**Work order:**
The exercise calls for exact output of the lines between the one that contains "Instruction: Open the Terms of use link" and the end of the data, with both ends kept and pictures left out.

**Material for this task:**
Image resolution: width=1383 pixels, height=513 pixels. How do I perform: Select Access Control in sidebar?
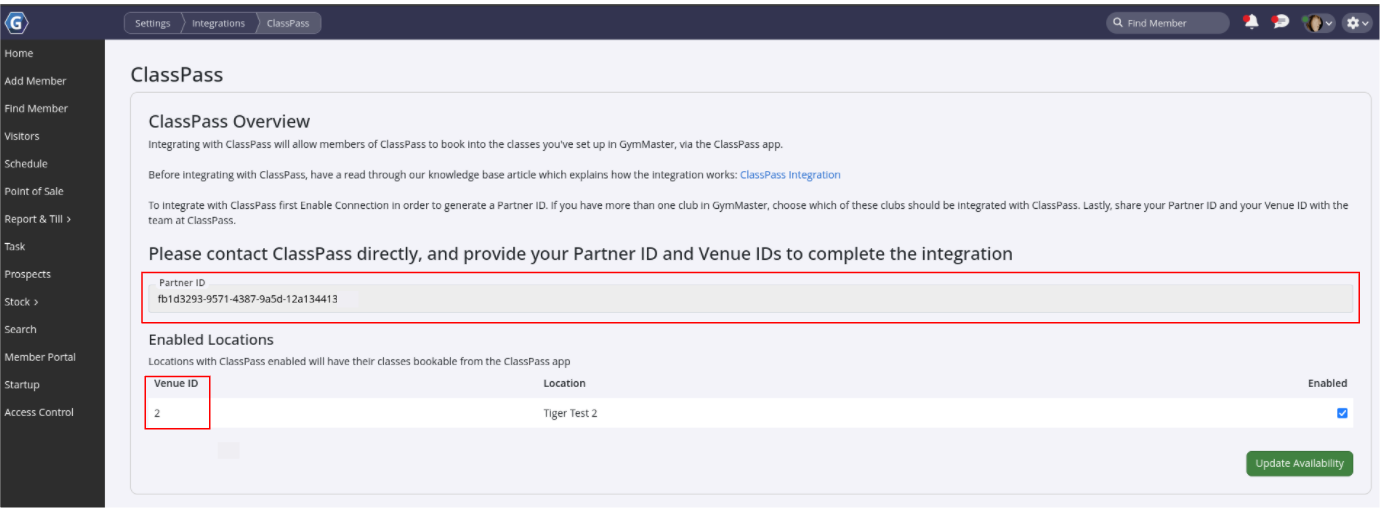[x=39, y=412]
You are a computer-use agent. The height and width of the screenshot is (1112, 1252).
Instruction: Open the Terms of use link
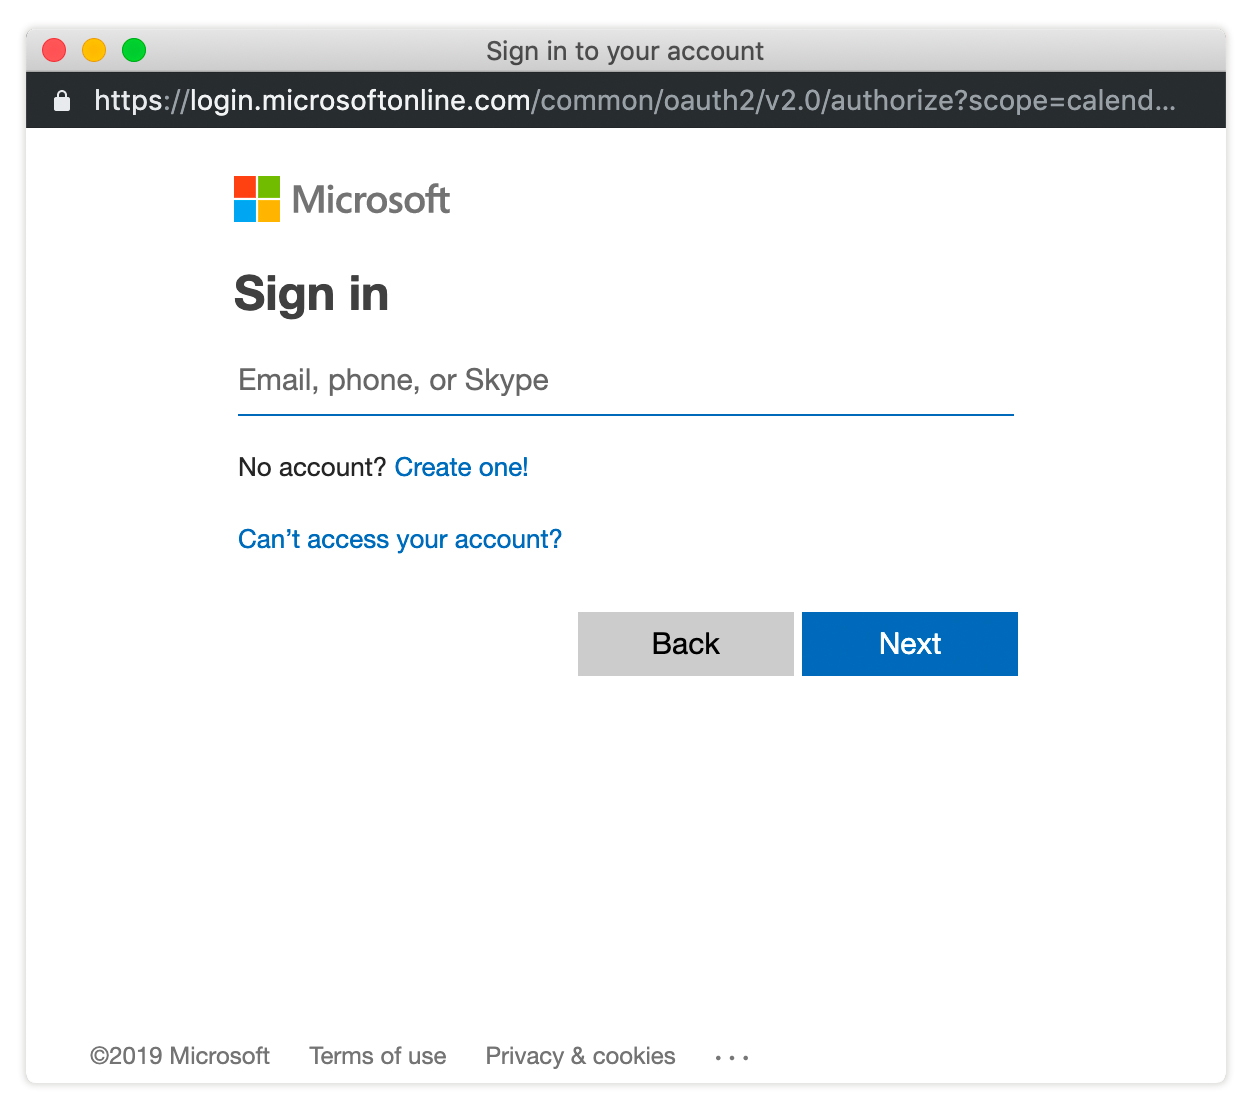tap(378, 1056)
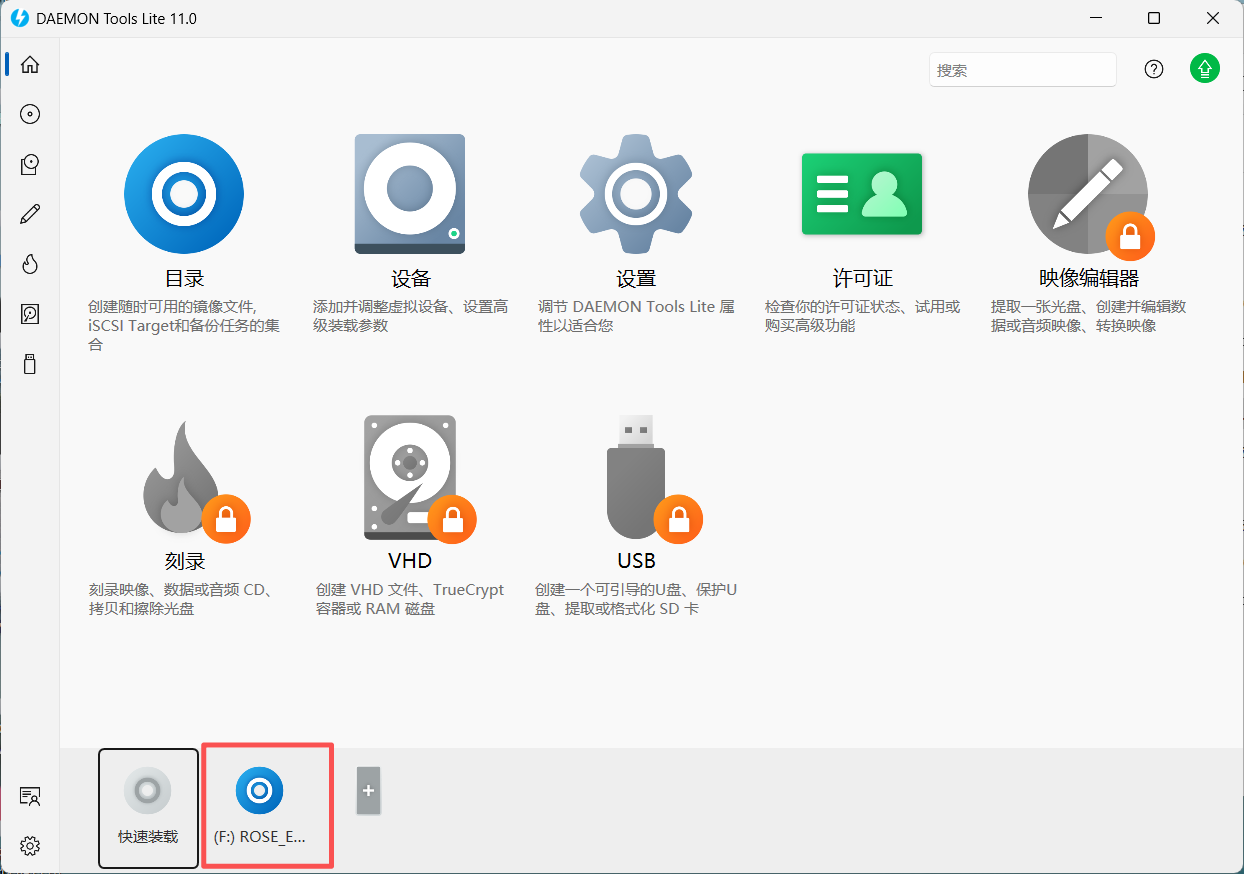Viewport: 1244px width, 874px height.
Task: Open the help question mark icon
Action: tap(1153, 68)
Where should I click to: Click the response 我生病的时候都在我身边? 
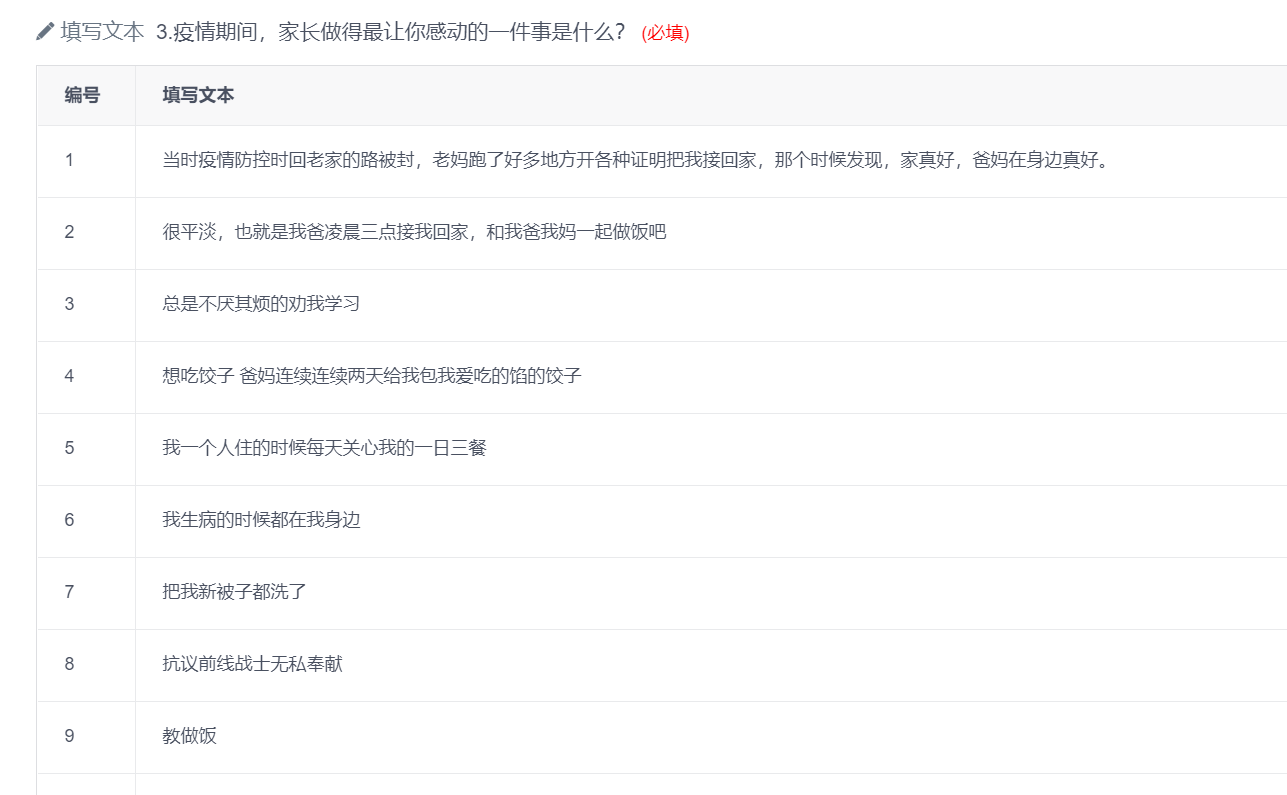[x=261, y=520]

**Solution to this task:**
Instruction: Open the Terms of use link
tap(378, 1056)
Viewport: 1244px width, 874px height.
Task: Open the help question mark icon
Action: tap(1153, 68)
Where should I click to: Click the response 我生病的时候都在我身边? 
[x=261, y=520]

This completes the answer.